### Task directions
Give the lines below as a Markdown table with the columns Row and Line, numbering each row and skipping blank lines. Leave the pictures out.

### Source material
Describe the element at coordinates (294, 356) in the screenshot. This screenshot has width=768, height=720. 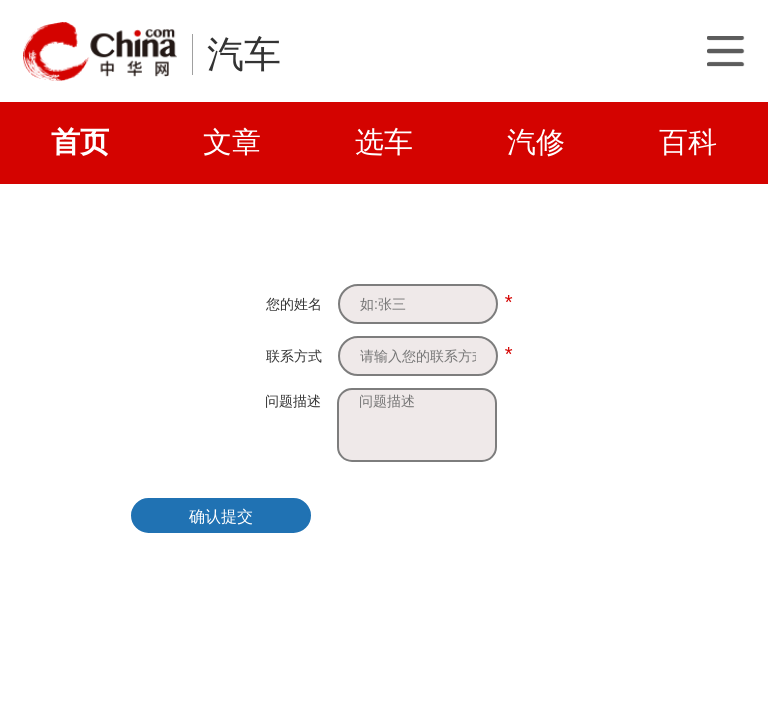
I see `联系方式` at that location.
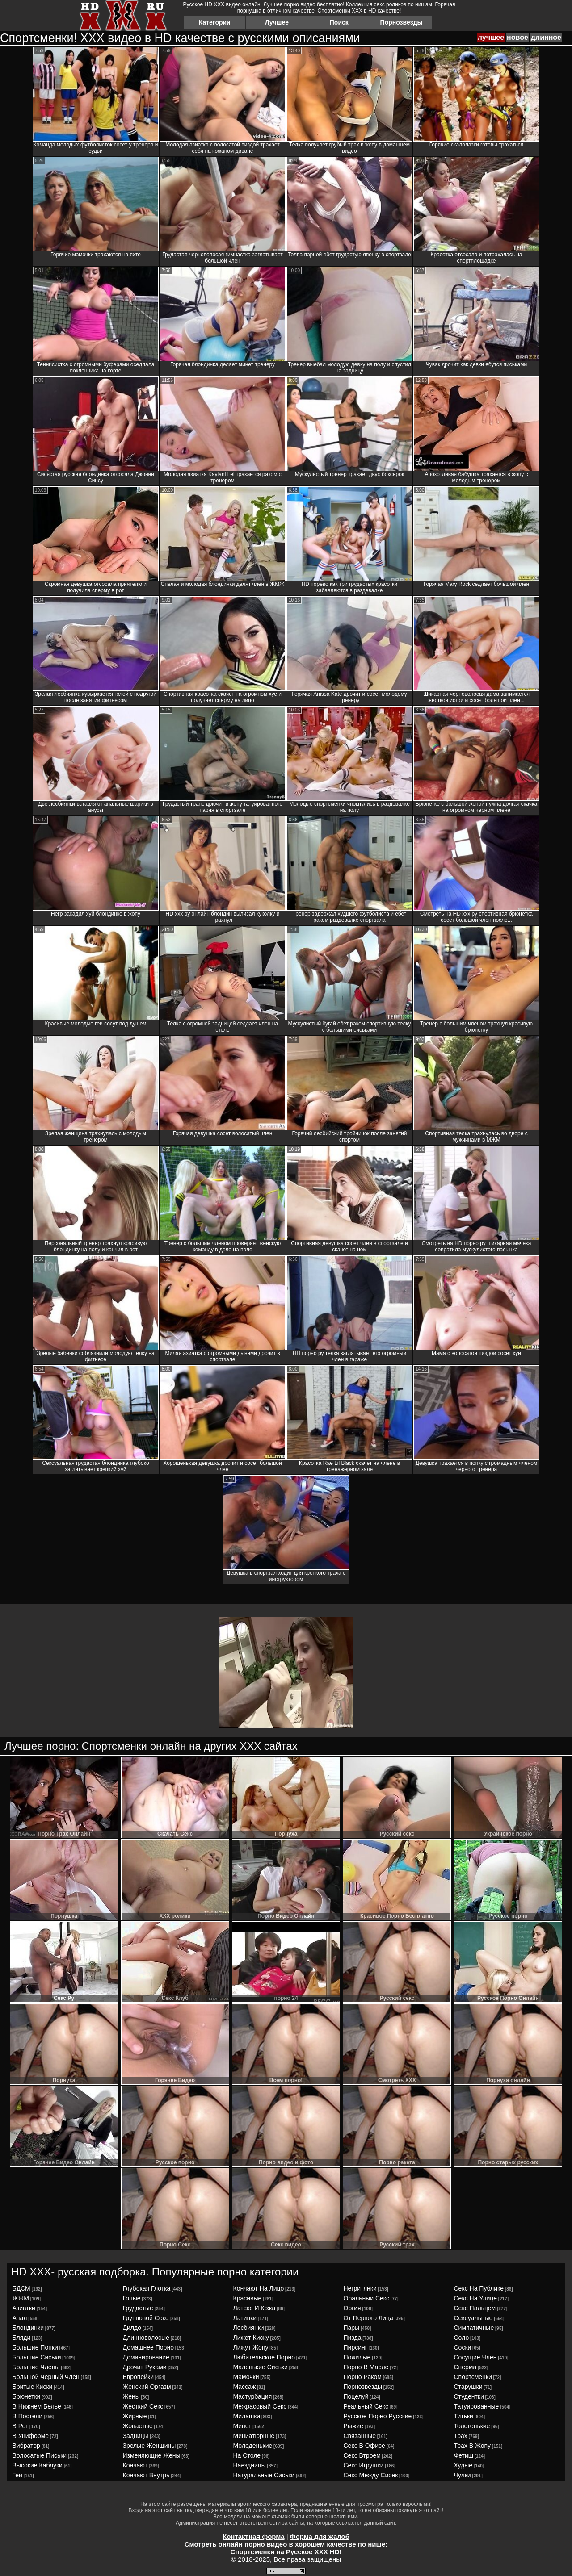 This screenshot has width=572, height=2576. I want to click on большие члены, so click(36, 2367).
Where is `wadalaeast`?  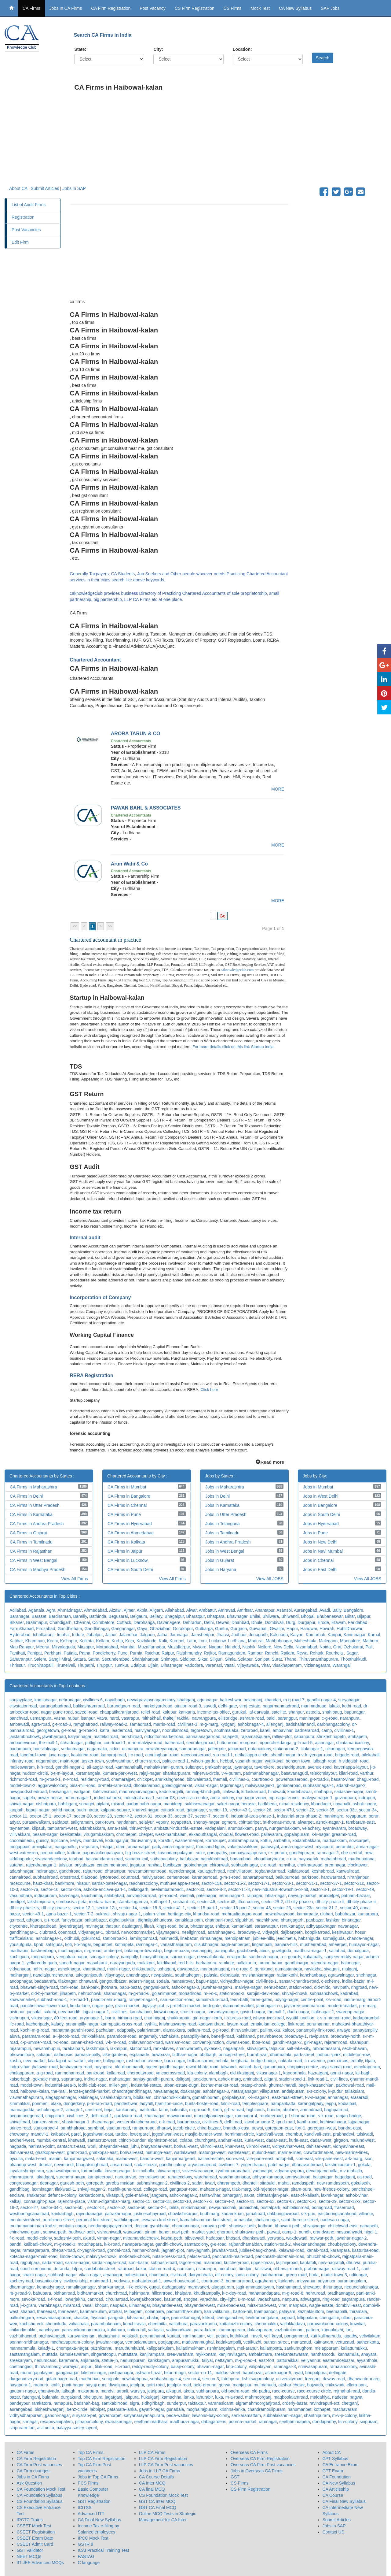
wadalaeast is located at coordinates (239, 2152).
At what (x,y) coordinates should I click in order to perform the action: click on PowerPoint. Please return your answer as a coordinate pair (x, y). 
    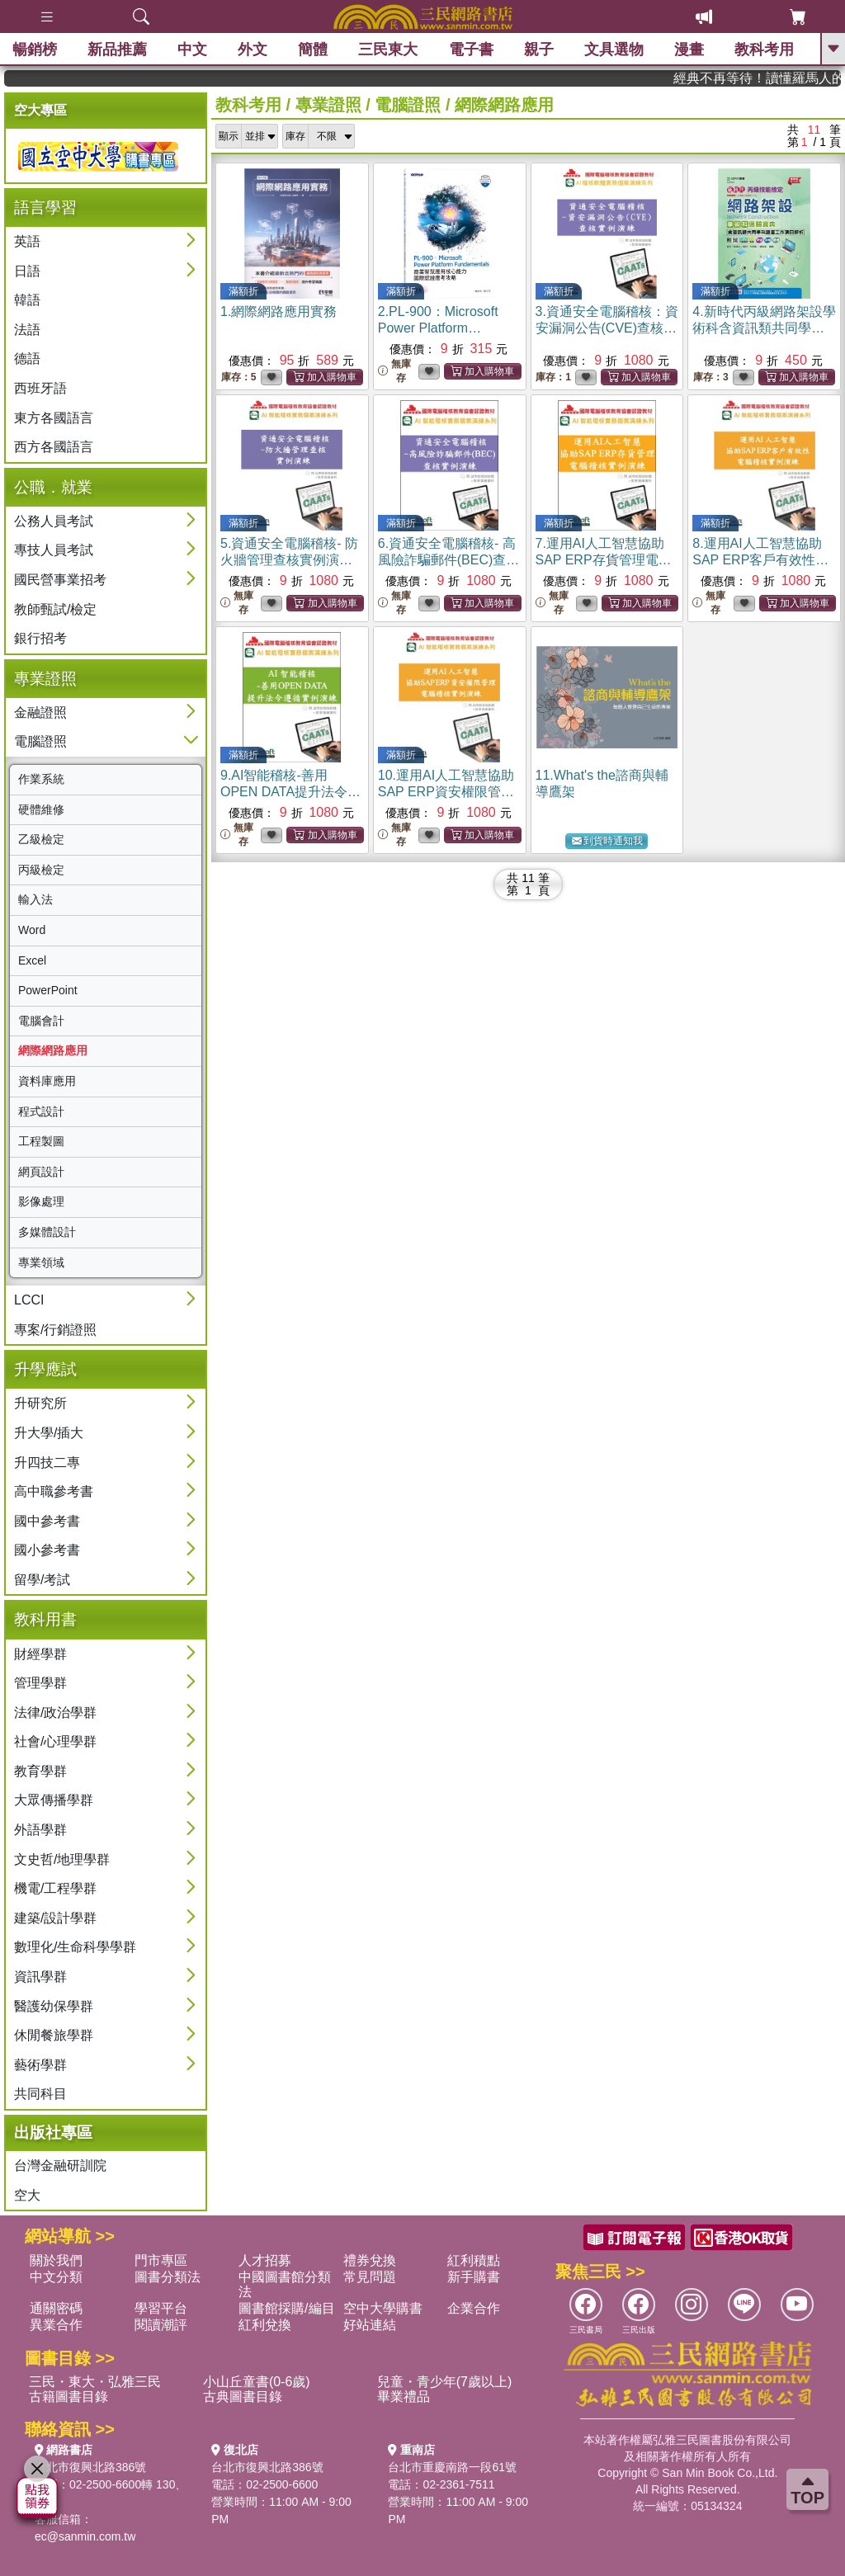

### Complete response
| Row | Line |
|---|---|
| 1 | Describe the element at coordinates (294, 356) in the screenshot. This screenshot has width=768, height=720.  |
| 2 | I see `联系方式` at that location. |
| 3 |  This screenshot has width=572, height=2576. I want to click on большие члены, so click(36, 2367). |
| 4 | Where is `wadalaeast`?   |
| 5 | wadalaeast is located at coordinates (239, 2152). |
| 6 | At what (x,y) coordinates should I click in order to perform the action: click on PowerPoint. Please return your answer as a coordinate pair (x, y).  |